• Texto seleccionado
::::
Por cierto, todo lo anterior nos lleva al complejo tema de preguntarse quienes, cómo y de qué forma se accede y se administra el estado para hacerlo un instrumento que resguarde el interés de esas mayorías y no sea el botín de una colusión de intereses político-empresariales. No cabe duda que el Estado tal cual lo conocemos requiere de grandes reformas y controles por parte de todos los ciudadanos y de una nueva mirada respecto de lo que significa el servicio público. Pero para no hablar de utopías, digamos que si al estado se le impide constitucionalmente participar en la actividad económica, la constitución que lo sustenta debe ser cambiada. Lo mismo vale para el cambio del sistema electoral binominal que en todos estos años, ha impedido el surgimiento de nuevas fuerzas representativas del las tendencias y sensibilidades que germinan en la sociedad. No nos quejemos después de que hay “crisis de representatividad”. De nuevo estamos ante el cambio en el paradigma – esta vez político - que como camisa de fuerza, contiene el que se avance hacia una democracia más real que formal. Y si hoy se habla de cambiar la ley electoral, avancemos un paso más (o varios) y junto con convocar a elecciones el día que corresponda, plebiscitemos materias de interés nacional, regional y local (algunas vinculantes y otras no) junto con el voto para elegir a las autoridades, accediendo así a una democracia no sólo representativa, sino también más directa y en concordancia con los intereses de la gente. ¿La distribución de píldora del día después?, el aborto terapéutico?, las uniones homosexuales? la energía nuclear?, la construcción de una represa?, la instalación de antenas para celulares? el presupuesto para educación? Claro; esos siete temas y otros siete más. Como para pensar que si la política y los políticos quisieran realmente cambiar y ser creíbles de nuevo ante los ciudadanos, deberían agacharse un poco y mirar a ras de suelo; para ver los miles de guantes que están ahí, tirados, esperando que alguien los recoja.
::::
• Tareas del ejercicio
A. Según el texto sobre el Estado y la democracia, ¿qué debe hacerse con la constitución si le impide al Estado participar en la actividad económica?
B. Prolonga, por favor, el texto sobre el Estado y la democracia a partir de su última oración.

• Extractos del listado
::::
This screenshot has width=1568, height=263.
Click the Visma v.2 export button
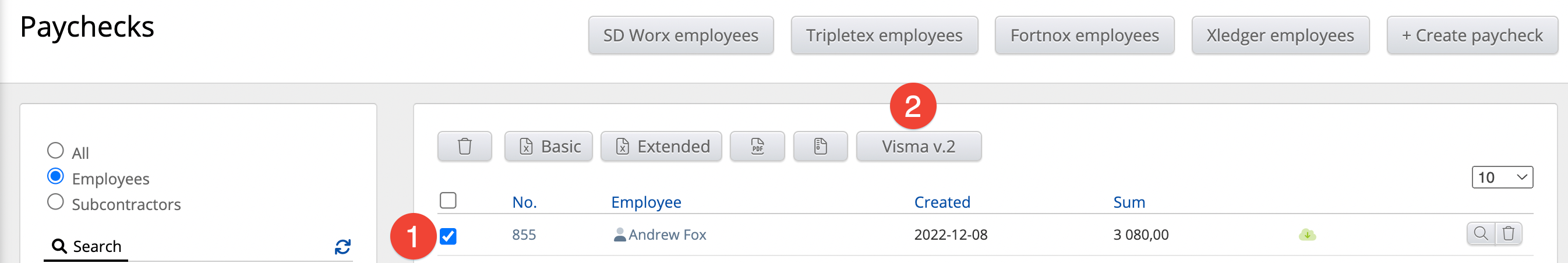[918, 147]
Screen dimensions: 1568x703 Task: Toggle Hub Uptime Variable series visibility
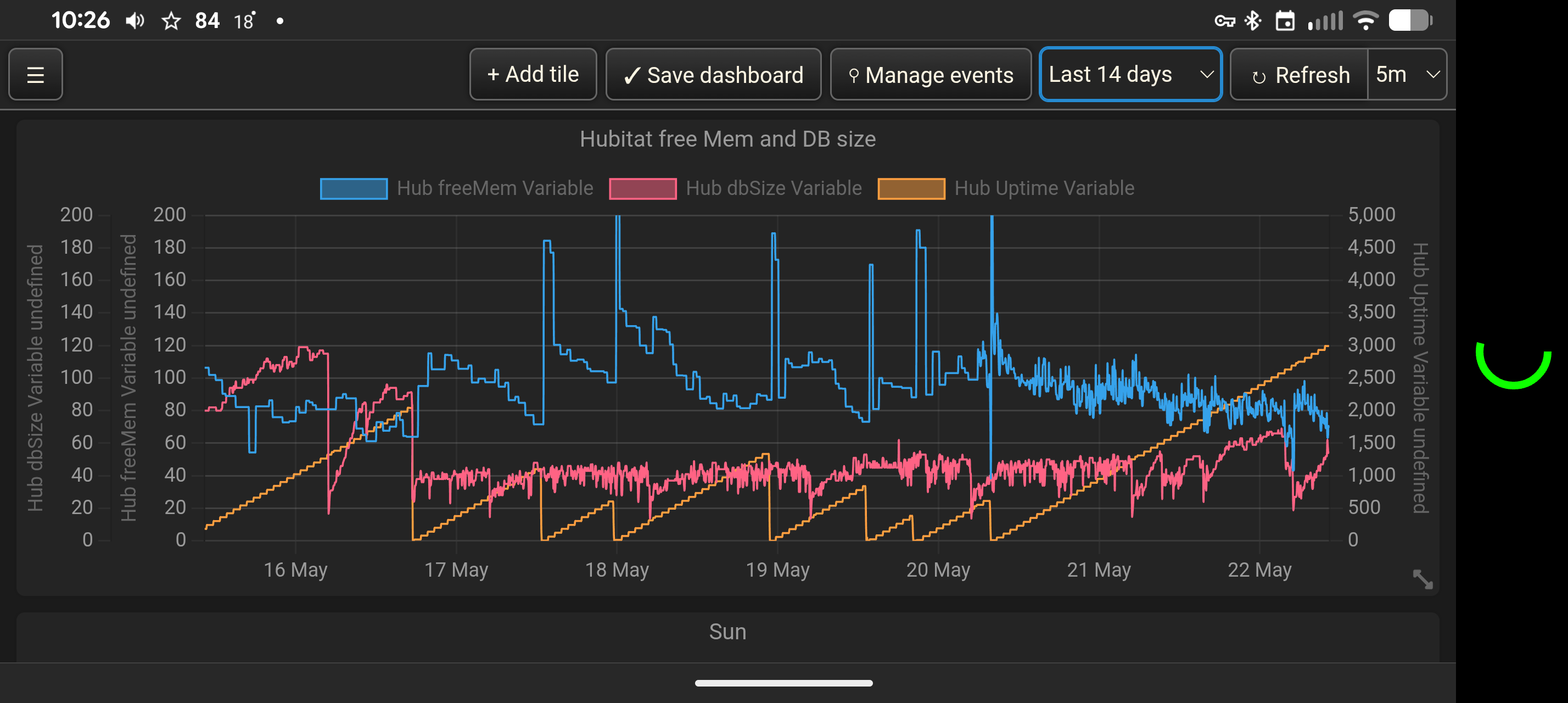(1006, 188)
::::
• Respuestas
A. Debe ser cambiada.

B.
Algunas fuentes citadas:
• Informe series estadísticas Banco Central, 2008, 2010.
• Series de crecimiento Economía y Negocios “El Mercurio”.
• Distribución del ingreso económico en Chile – Starmedia.com, 2011
• Resultado Encuesta de presupuestos familiares INE, Julio 2008
• Distribución del ingreso en Chile: 9 hechos y algunos mitos, Dante Contreras, 1996.
• PIB per cápita en Chile llegará a US$ 20.000 en 2016, Diario La Tercera, 12-04-2011.